The treble winner is not here to make you feel at ease
Sarah Bouhaddi is good at soccer. That is not something you’d normally have to say about a player who just scored the decisive penalty to win the Champions League. Nor is it something you’d say about a World Cup veteran. It is definitely not the kind of thing that normally has to be said about a player who has completed consecutive trebles for one of the world’s best teams. More than a decade into her career, however, such basic declarations still need to be made about Bouhaddi.
Some of this is a function of goalkeeping’s inherent unfairness. All but the most convincing of keepers will be remembered for their occasional missteps as opposed to their routine saves. That does not fully explain the Bouhaddi experience. She is capable of a remarkable gaffe, but only the mean-spirited would describe her as an average player bringing up the back of all-star teams in the mode of Cote d’Ivoire’s Boubacar Barry. Goalkeepers may be the most visible culprits when a team underwhelms, but France’s failures on the international stage have been significant and generational.
Lyon won all but one of its 22 games in France’s first tier this year, conceding just six goals along the way. Bouhaddi started 17 of those matches. A goalkeeper will never be the emblematic figure of a team with a +97 goal difference, but the extent of Lyon’s dominance suggests that she is doing more than hang on for dear life. In fact, Sarah Bouhaddi is an integral part of Lyon’s greatness.

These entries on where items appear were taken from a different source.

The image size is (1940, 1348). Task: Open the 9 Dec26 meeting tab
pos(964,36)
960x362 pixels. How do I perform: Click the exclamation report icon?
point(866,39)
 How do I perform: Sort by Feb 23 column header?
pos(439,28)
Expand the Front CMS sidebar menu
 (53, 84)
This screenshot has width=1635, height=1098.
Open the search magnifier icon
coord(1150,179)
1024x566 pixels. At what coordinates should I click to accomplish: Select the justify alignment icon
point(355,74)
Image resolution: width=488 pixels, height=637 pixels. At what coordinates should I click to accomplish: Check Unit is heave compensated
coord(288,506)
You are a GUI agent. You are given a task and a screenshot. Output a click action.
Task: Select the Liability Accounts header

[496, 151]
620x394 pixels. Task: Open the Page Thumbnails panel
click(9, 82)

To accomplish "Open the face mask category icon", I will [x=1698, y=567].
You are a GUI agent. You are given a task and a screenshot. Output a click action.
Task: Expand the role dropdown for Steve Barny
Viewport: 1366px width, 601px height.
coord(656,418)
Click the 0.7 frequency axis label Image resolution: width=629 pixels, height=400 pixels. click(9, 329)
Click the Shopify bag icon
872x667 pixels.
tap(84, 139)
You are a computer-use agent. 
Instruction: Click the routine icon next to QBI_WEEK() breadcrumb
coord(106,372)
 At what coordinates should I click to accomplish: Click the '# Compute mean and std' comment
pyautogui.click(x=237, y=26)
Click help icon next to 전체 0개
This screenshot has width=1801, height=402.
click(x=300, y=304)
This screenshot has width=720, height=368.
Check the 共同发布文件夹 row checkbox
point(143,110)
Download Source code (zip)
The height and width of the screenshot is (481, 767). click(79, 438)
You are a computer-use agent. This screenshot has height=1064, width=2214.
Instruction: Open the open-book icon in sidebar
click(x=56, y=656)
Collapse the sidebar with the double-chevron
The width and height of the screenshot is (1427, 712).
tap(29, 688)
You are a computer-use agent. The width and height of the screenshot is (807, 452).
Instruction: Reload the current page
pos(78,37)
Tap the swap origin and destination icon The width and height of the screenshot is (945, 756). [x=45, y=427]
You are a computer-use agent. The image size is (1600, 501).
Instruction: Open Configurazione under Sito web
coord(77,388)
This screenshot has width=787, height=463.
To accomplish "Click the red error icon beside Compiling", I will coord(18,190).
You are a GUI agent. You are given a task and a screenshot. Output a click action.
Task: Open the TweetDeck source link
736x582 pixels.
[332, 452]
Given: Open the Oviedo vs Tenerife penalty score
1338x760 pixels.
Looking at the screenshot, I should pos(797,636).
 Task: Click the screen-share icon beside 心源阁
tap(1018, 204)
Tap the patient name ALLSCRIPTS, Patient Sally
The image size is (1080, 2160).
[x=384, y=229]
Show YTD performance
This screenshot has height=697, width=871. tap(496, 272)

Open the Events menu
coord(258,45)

She doesn’t behave like it, mind you. Watching Sarah Bouhaddi can be a profoundly unsettling experience. She doesn’t yell or impose her will in keeping with one’s mental image of an elite goalkeeper. That is not an obvious problem; the imperious Wendie Renard, who plays in front of her for club and country, can organize a backline all on her own. (Heck, Renard can be a backline on her own.) Viewers, however, seem to expect that Bouhaddi’s work should be more visible during matches. This is a largely actuarial conception of soccer, wherein more positive contributions can outweigh the periodic drop or gaffe on some imaginary ledger. That the sport doesn’t really work this way — gaffes have the same impact no matter how nonchalant Bouhaddi is the rest of the time—is immaterial. In this sense, a keeper’s unofficial job is to stabilize viewers as much as her defenders.
I kept thinking about this auxiliary function of the goalkeeper during Thursday’s Champions League final. It was the kind of game that soccer fans describe as tight, technical affairs and neutrals to deride as two hours in which very little happens. Both of those interpretations can be simultaneously true. It is, on the one hand, fair to say that neither Lyon nor PSG could really string together passes—especially in the attacking third. At the same time, one could reasonably argue that this was a function of the sort of risk aversion that renders all finals tedious, defensive affairs. The combination of these factors served as an ever-present reminder that the game —and Lyon’s second treble in a row— could come down to a momentary lapse from Bouhaddi. There was no reason to believe that a gaffe was now more likely, but one has time to worry about such things during a match that long ago devolved into midfield pinball. One more tentative PSG shot from distance—by Cristiane, say—and, well…that’s your game. Bouhaddi was giving her team everything it needed, but what if that wasn’t enough?
Bouhaddi’s nonchalance reached new heights in the penalty shootout. When she has guessed the wrong direction for a penalty, she doesn’t even bother to dive. This, as with most of her game, does her team no disservice. The lack of performative heroics, however, is particularly glaring when all eyes are on the keeper. It was all the more glaring because Bouhaddi’s counterpart, Katarzyna Kiedrzynek, took the maximalist approach to defending penalties. She stalled and jumped around and dove towards the corner even when going the wrong way. It was a heroic performance that, going into the eighth round of penalties, had netted the exact same outcome as Bouhaddi’s mellower goalkeeping.
The moment. #UWCL https://t.co/f3VpVEzMRG
It is fitting, then, that Bouhaddi didn’t actually save the decisive penalty. Kiedrzynek made poor contact with her shot and it went wide. Still, it was an opportunity for Lyon to seal the title. The scoreline mattered and the question of whether Bouhaddi had stretched for the ball did not. She stepped up, scored, and did a striker’s knee-slide in celebration before being mobbed by teammates. As ever, Sarah Bouhaddi was the decisive player in the most unusual of ways.
I watched the shootout while filling out HR forms for a new job. If you’ve quit smoking, one form said, that changing risk factor can affect your benefits. As a France and Lyon fan, I was briefly compelled to disclose that I will likely die younger and of a weakened heart because of Sarah Bouhaddi. Adjust my health plan accordingly. That says more about me than her, mind you. It’s just another way of disclosing my various anxieties. For more than a decade, Bouhaddi has been an elite performer on some of soccer’s best teams. My unease—or that of fellow fans whenever Bouhaddi plays—is a function of our neediness. There is not much more that we could ask of her, but when has that ever stopped a fan?